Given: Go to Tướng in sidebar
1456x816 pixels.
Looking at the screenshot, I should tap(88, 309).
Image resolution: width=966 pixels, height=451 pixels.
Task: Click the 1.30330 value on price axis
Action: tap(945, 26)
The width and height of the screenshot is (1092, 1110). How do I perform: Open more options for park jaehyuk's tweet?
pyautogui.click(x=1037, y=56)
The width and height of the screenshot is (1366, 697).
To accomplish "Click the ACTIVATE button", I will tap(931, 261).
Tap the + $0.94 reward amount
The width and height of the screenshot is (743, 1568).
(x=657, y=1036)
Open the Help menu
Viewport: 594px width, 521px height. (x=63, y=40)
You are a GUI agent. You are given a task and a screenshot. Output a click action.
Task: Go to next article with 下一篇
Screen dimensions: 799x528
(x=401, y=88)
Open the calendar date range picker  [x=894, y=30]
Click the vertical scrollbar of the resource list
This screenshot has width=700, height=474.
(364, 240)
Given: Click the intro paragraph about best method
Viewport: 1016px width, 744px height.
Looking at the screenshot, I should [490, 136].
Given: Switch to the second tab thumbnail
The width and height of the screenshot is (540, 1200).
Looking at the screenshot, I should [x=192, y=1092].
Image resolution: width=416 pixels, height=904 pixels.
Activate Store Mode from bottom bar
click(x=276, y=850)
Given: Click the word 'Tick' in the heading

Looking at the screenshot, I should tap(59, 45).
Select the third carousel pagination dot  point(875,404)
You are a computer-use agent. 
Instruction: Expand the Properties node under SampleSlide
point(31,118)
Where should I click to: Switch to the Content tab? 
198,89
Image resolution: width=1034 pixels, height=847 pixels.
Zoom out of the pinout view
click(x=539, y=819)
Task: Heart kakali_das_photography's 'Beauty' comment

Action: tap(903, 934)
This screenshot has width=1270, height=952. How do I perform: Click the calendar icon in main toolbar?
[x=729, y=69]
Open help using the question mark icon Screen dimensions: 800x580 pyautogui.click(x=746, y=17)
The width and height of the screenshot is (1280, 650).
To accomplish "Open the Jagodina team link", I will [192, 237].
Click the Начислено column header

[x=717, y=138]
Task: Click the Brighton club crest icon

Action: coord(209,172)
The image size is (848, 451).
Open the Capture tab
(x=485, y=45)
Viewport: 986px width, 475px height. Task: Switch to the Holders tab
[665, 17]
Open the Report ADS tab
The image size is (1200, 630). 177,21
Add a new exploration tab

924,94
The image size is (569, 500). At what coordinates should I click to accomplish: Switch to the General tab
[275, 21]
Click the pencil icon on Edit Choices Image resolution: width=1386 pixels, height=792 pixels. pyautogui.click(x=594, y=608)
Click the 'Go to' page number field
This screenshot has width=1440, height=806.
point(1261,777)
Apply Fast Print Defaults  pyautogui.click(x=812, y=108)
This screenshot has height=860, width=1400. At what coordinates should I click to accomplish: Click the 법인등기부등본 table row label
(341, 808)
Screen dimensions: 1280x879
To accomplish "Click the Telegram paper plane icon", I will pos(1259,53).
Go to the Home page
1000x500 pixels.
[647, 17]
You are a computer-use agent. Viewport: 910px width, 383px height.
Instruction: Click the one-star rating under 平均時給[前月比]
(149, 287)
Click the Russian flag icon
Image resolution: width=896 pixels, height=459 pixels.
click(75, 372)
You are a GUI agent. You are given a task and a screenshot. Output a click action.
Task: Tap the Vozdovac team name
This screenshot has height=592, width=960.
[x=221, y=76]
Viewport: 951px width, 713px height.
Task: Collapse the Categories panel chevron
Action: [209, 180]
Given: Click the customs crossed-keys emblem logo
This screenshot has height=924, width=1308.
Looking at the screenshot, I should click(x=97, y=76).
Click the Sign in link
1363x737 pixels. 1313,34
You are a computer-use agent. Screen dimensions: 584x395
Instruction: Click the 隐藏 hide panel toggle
* * *
Work order:
All lines of the data are to be repeated exactly as they stand.

Task answer:
Given: Go to Tướng in sidebar
1456x816 pixels.
Looking at the screenshot, I should tap(88, 309).
Image resolution: width=966 pixels, height=451 pixels.
Task: Click the 1.30330 value on price axis
Action: tap(945, 26)
The width and height of the screenshot is (1092, 1110). How do I perform: Open more options for park jaehyuk's tweet?
pyautogui.click(x=1037, y=56)
The width and height of the screenshot is (1366, 697).
To accomplish "Click the ACTIVATE button", I will tap(931, 261).
Tap the + $0.94 reward amount
The width and height of the screenshot is (743, 1568).
(x=657, y=1036)
Open the Help menu
Viewport: 594px width, 521px height. (x=63, y=40)
You are a GUI agent. You are given a task and a screenshot. Output a click action.
Task: Go to next article with 下一篇
Screen dimensions: 799x528
(x=401, y=88)
Open the calendar date range picker  [x=894, y=30]
Click the vertical scrollbar of the resource list
This screenshot has width=700, height=474.
(364, 240)
Given: Click the intro paragraph about best method
Viewport: 1016px width, 744px height.
Looking at the screenshot, I should [490, 136].
Given: Switch to the second tab thumbnail
The width and height of the screenshot is (540, 1200).
Looking at the screenshot, I should [x=192, y=1092].
Image resolution: width=416 pixels, height=904 pixels.
Activate Store Mode from bottom bar
click(x=276, y=850)
Given: Click the word 'Tick' in the heading

Looking at the screenshot, I should tap(59, 45).
Select the third carousel pagination dot  point(875,404)
You are a computer-use agent. 
Instruction: Expand the Properties node under SampleSlide
point(31,118)
Where should I click to: Switch to the Content tab? 
198,89
Image resolution: width=1034 pixels, height=847 pixels.
Zoom out of the pinout view
click(x=539, y=819)
Task: Heart kakali_das_photography's 'Beauty' comment

Action: tap(903, 934)
This screenshot has width=1270, height=952. How do I perform: Click the calendar icon in main toolbar?
[x=729, y=69]
Open help using the question mark icon Screen dimensions: 800x580 pyautogui.click(x=746, y=17)
The width and height of the screenshot is (1280, 650).
To accomplish "Open the Jagodina team link", I will [192, 237].
Click the Начислено column header

[x=717, y=138]
Task: Click the Brighton club crest icon

Action: coord(209,172)
The image size is (848, 451).
Open the Capture tab
(x=485, y=45)
Viewport: 986px width, 475px height. Task: Switch to the Holders tab
[665, 17]
Open the Report ADS tab
The image size is (1200, 630). 177,21
Add a new exploration tab

924,94
The image size is (569, 500). At what coordinates should I click to accomplish: Switch to the General tab
[275, 21]
Click the pencil icon on Edit Choices Image resolution: width=1386 pixels, height=792 pixels. pyautogui.click(x=594, y=608)
Click the 'Go to' page number field
This screenshot has width=1440, height=806.
point(1261,777)
Apply Fast Print Defaults  pyautogui.click(x=812, y=108)
This screenshot has height=860, width=1400. At what coordinates should I click to accomplish: Click the 법인등기부등본 table row label
(341, 808)
Screen dimensions: 1280x879
To accomplish "Click the Telegram paper plane icon", I will pos(1259,53).
Go to the Home page
1000x500 pixels.
[647, 17]
You are a computer-use agent. Viewport: 910px width, 383px height.
Instruction: Click the one-star rating under 平均時給[前月比]
(149, 287)
Click the Russian flag icon
Image resolution: width=896 pixels, height=459 pixels.
click(75, 372)
You are a GUI agent. You are given a task and a screenshot. Output a click action.
Task: Tap the Vozdovac team name
This screenshot has height=592, width=960.
[x=221, y=76]
Viewport: 951px width, 713px height.
Task: Collapse the Categories panel chevron
Action: [209, 180]
Given: Click the customs crossed-keys emblem logo
This screenshot has height=924, width=1308.
Looking at the screenshot, I should click(x=97, y=76).
Click the Sign in link
1363x737 pixels. 1313,34
You are a computer-use agent. Screen dimensions: 584x395
Instruction: Click the 隐藏 hide panel toggle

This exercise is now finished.